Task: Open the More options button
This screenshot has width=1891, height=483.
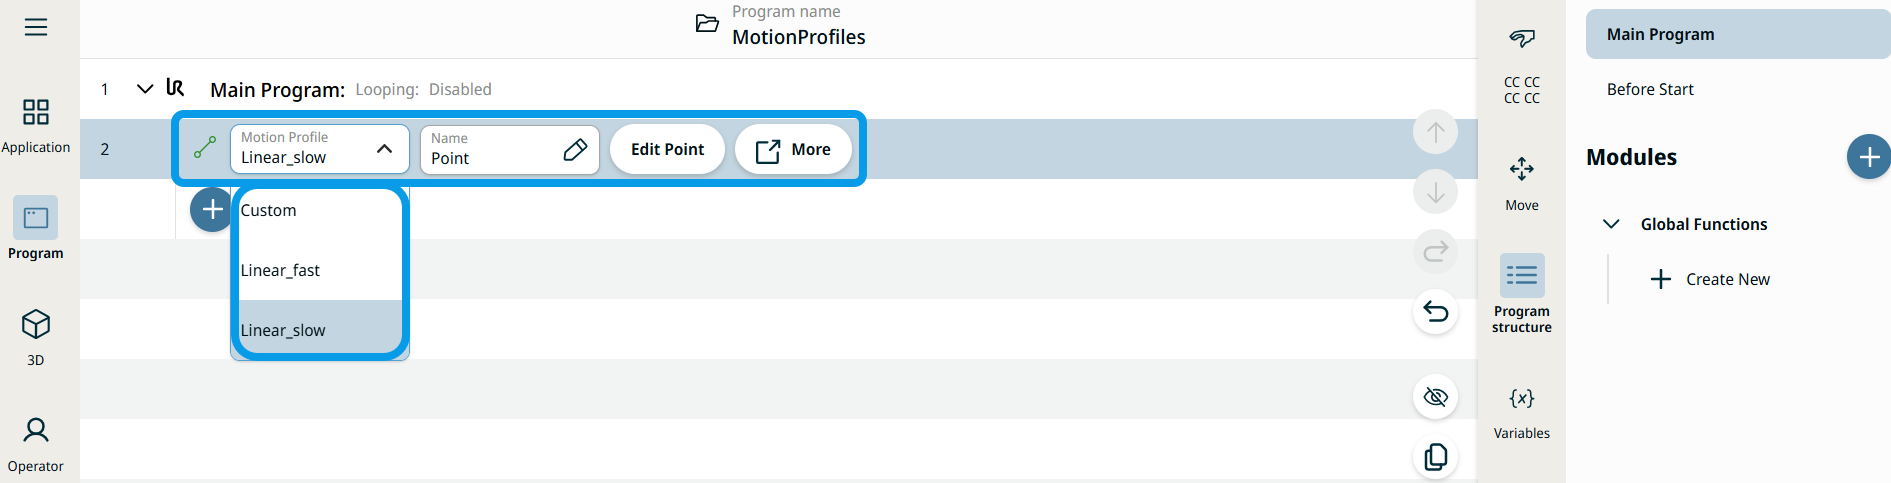Action: pyautogui.click(x=793, y=149)
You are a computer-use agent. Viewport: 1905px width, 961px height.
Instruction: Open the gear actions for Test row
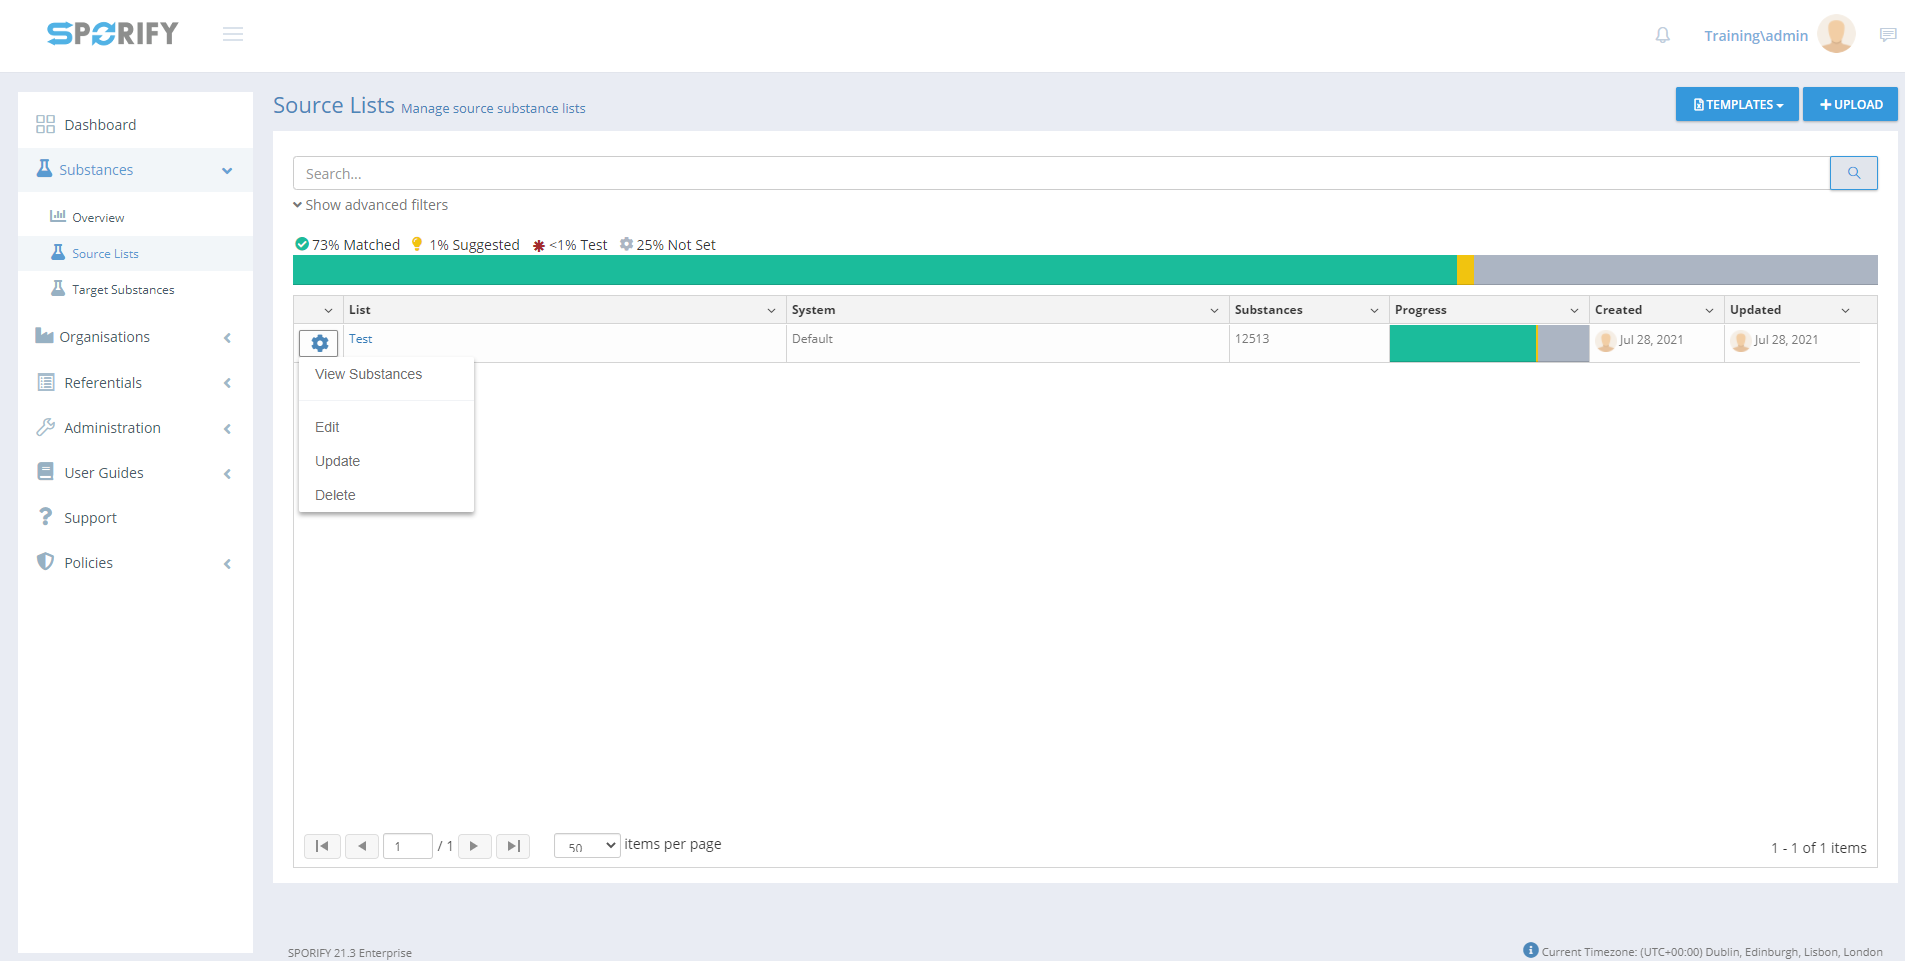pos(319,343)
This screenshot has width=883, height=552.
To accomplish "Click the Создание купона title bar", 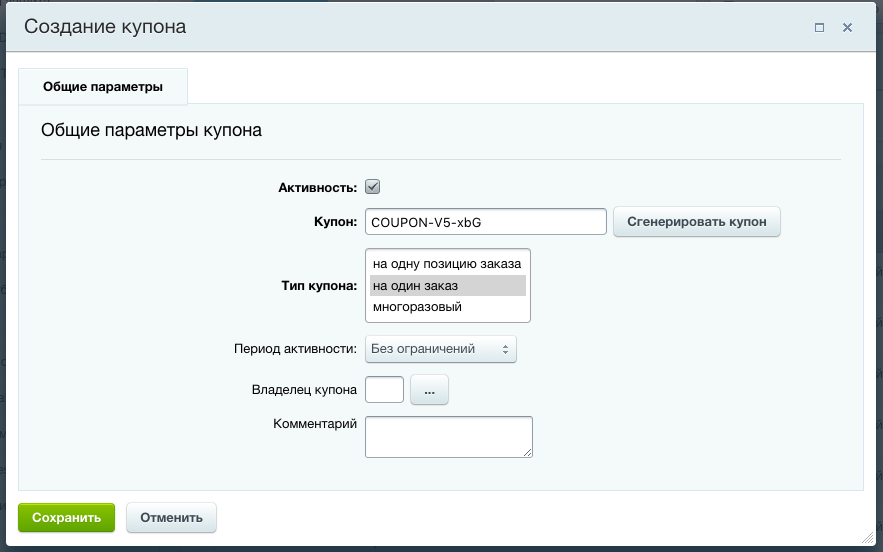I will click(x=400, y=28).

What is being asked:
Set down exactly the lines running from the beginning of the entries above to the line that contains "This screenshot has width=883, height=552.", including both, and leave out pictures.

Response below:
Task: Open the More options button
This screenshot has width=1891, height=483.
Action: pyautogui.click(x=793, y=149)
You are a computer-use agent. Viewport: 1905px width, 961px height.
Instruction: Open the gear actions for Test row
pos(319,343)
This screenshot has width=883, height=552.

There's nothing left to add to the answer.